**Assigned task:** Reproduce the listing below word for word and exclude any picture.

**Record set:**
----------

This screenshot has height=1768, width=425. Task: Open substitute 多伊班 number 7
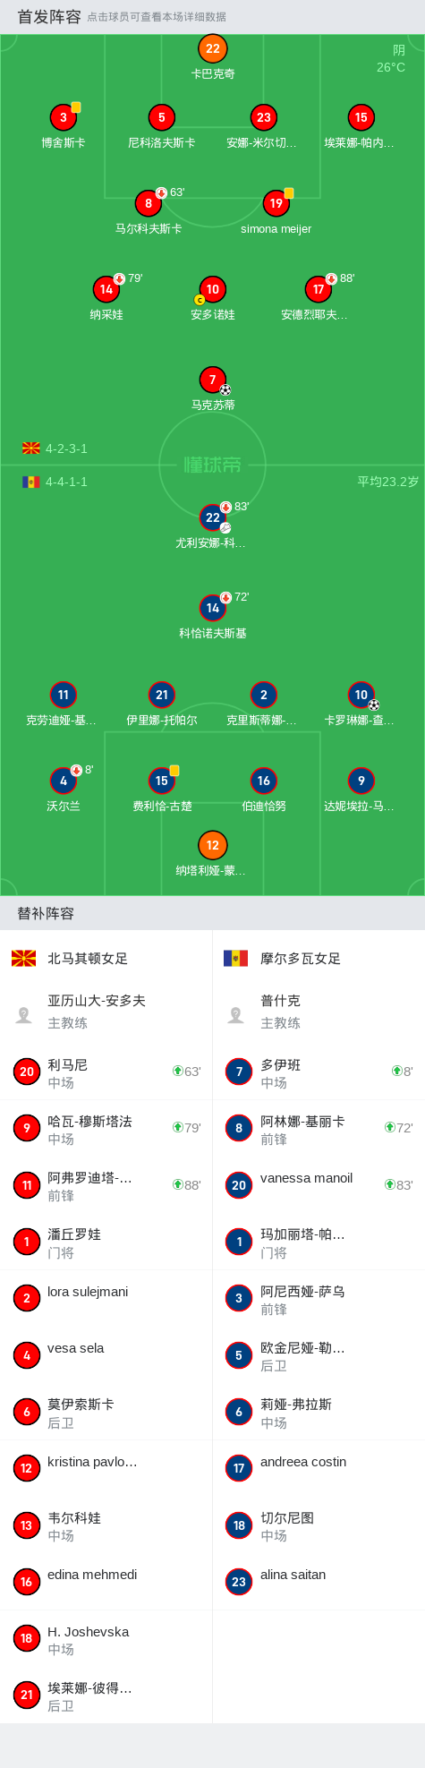[319, 1072]
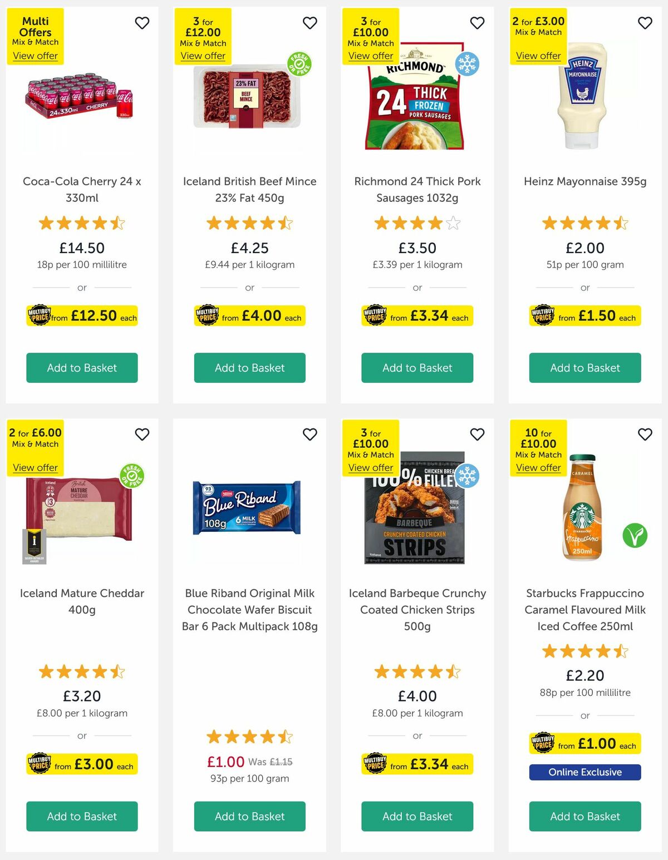Favourite the Heinz Mayonnaise 395g product
Viewport: 668px width, 860px height.
(x=645, y=23)
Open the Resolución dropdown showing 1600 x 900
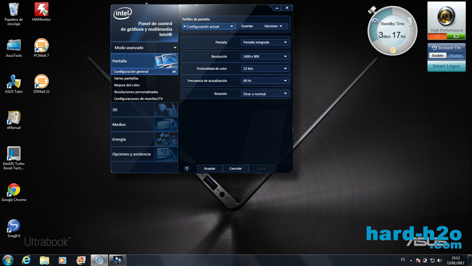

----------

**Written answer:**
This screenshot has height=1768, width=425. Task: Open substitute 多伊班 number 7
[319, 1072]
Favourite the Heinz Mayonnaise 395g product
Viewport: 668px width, 860px height.
(x=645, y=23)
Open the Resolución dropdown showing 1600 x 900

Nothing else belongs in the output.